WHAT TO PRODUCE -
All of the data should be restated exactly as it stands.

DATA EXCERPTS -
################

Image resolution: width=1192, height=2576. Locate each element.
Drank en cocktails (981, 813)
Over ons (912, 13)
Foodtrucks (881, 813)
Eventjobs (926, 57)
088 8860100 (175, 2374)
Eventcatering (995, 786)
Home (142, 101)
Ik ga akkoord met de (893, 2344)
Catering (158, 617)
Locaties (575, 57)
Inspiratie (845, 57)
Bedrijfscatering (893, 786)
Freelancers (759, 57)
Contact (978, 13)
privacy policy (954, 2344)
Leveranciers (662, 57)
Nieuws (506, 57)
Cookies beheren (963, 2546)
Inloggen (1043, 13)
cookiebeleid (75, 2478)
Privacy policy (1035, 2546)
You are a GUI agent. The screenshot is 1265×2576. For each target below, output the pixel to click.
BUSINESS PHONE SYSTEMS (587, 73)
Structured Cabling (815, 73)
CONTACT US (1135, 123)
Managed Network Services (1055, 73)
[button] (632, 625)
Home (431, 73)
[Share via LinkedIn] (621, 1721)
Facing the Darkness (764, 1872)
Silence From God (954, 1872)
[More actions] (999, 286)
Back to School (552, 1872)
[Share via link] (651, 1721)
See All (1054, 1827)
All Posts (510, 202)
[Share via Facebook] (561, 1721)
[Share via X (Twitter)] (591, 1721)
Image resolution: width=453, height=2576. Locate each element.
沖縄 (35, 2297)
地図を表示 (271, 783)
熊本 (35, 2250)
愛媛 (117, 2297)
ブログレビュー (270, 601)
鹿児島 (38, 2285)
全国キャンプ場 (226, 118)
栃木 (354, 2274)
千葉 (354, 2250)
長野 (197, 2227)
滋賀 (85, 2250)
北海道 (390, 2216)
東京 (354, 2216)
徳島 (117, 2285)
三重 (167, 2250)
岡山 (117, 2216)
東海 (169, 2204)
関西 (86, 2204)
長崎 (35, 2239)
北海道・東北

################

WORKED SOLUTION -
Image resolution: width=1192, height=2576. Locate each element.
Drank en cocktails (981, 813)
Over ons (912, 13)
Foodtrucks (881, 813)
Eventjobs (926, 57)
088 8860100 (175, 2374)
Eventcatering (995, 786)
Home (142, 101)
Ik ga akkoord met de (893, 2344)
Catering (158, 617)
Locaties (575, 57)
Inspiratie (845, 57)
Bedrijfscatering (893, 786)
Freelancers (759, 57)
Contact (978, 13)
privacy policy (954, 2344)
Leveranciers (662, 57)
Nieuws (506, 57)
Cookies beheren (963, 2546)
Inloggen (1043, 13)
cookiebeleid (75, 2478)
Privacy policy (1035, 2546)
You are a GUI agent. The screenshot is 1265×2576. For each target below, output the pixel to click.
BUSINESS PHONE SYSTEMS (587, 73)
Structured Cabling (815, 73)
CONTACT US (1135, 123)
Managed Network Services (1055, 73)
[button] (632, 625)
Home (431, 73)
[Share via LinkedIn] (621, 1721)
Facing the Darkness (764, 1872)
Silence From God (954, 1872)
[More actions] (999, 286)
Back to School (552, 1872)
[Share via link] (651, 1721)
See All (1054, 1827)
All Posts (510, 202)
[Share via Facebook] (561, 1721)
[Share via X (Twitter)] (591, 1721)
Image resolution: width=453, height=2576. Locate each element.
沖縄 (35, 2297)
地図を表示 (271, 783)
熊本 (35, 2250)
愛媛 (117, 2297)
ブログレビュー (270, 601)
鹿児島 (38, 2285)
全国キャンプ場 (226, 118)
栃木 (354, 2274)
千葉 (354, 2250)
長野 (197, 2227)
滋賀 (85, 2250)
北海道 (390, 2216)
東京 (354, 2216)
徳島 (117, 2285)
三重 (167, 2250)
岡山 (117, 2216)
東海 (169, 2204)
関西 (86, 2204)
長崎 (35, 2239)
北海道・東北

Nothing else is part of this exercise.